* _Data provided_
━━━━

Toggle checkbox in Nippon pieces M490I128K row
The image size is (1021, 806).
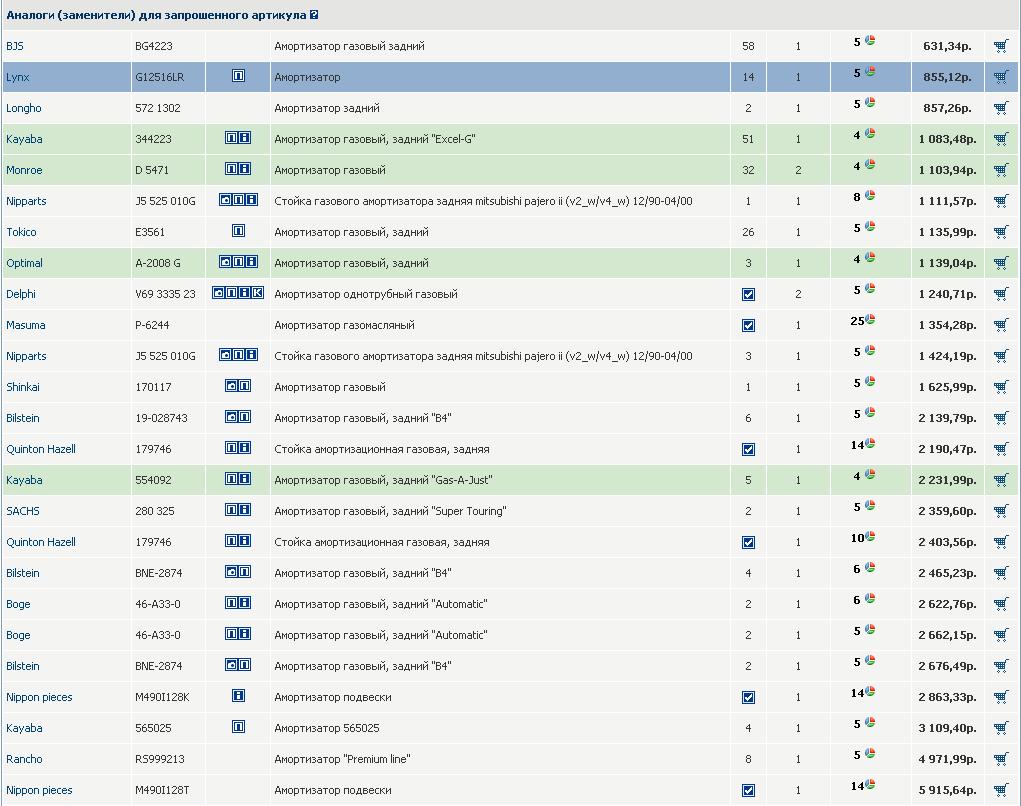pyautogui.click(x=748, y=698)
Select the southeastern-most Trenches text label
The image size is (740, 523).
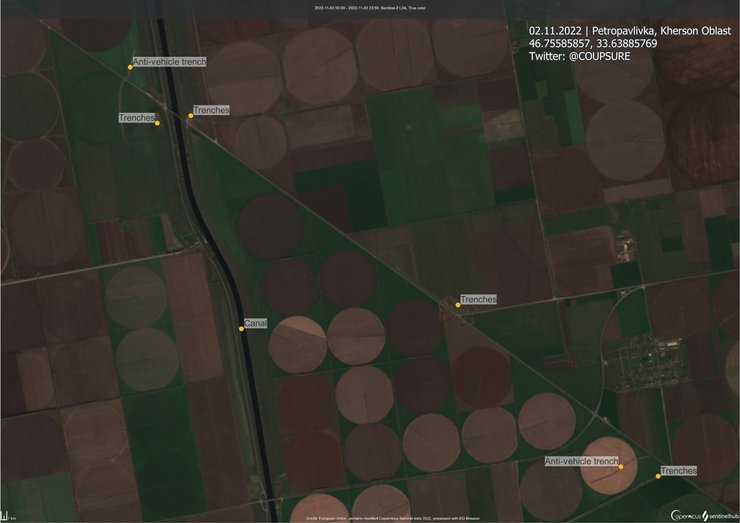[678, 470]
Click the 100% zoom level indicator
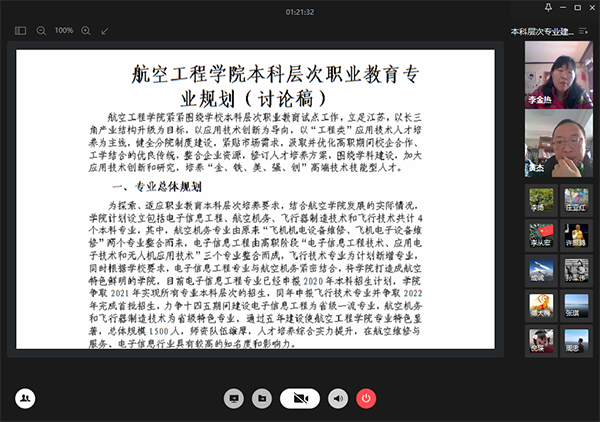The width and height of the screenshot is (600, 422). click(x=63, y=31)
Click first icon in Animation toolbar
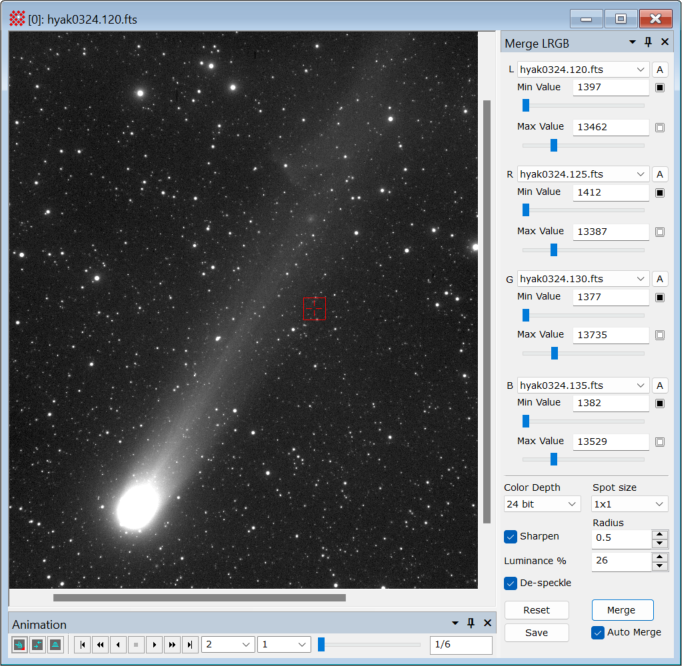The height and width of the screenshot is (666, 682). pos(19,645)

━━━━

* _Task to complete_
Your copy should match the records word for word, with the pictures removed.

* _Answer for this exercise_
Toggle checkbox in Nippon pieces M490I128K row
The image size is (1021, 806).
pyautogui.click(x=748, y=698)
Select the southeastern-most Trenches text label
The image size is (740, 523).
[678, 470]
Click the 100% zoom level indicator
The width and height of the screenshot is (600, 422). click(x=63, y=31)
Click first icon in Animation toolbar
The height and width of the screenshot is (666, 682). pos(19,645)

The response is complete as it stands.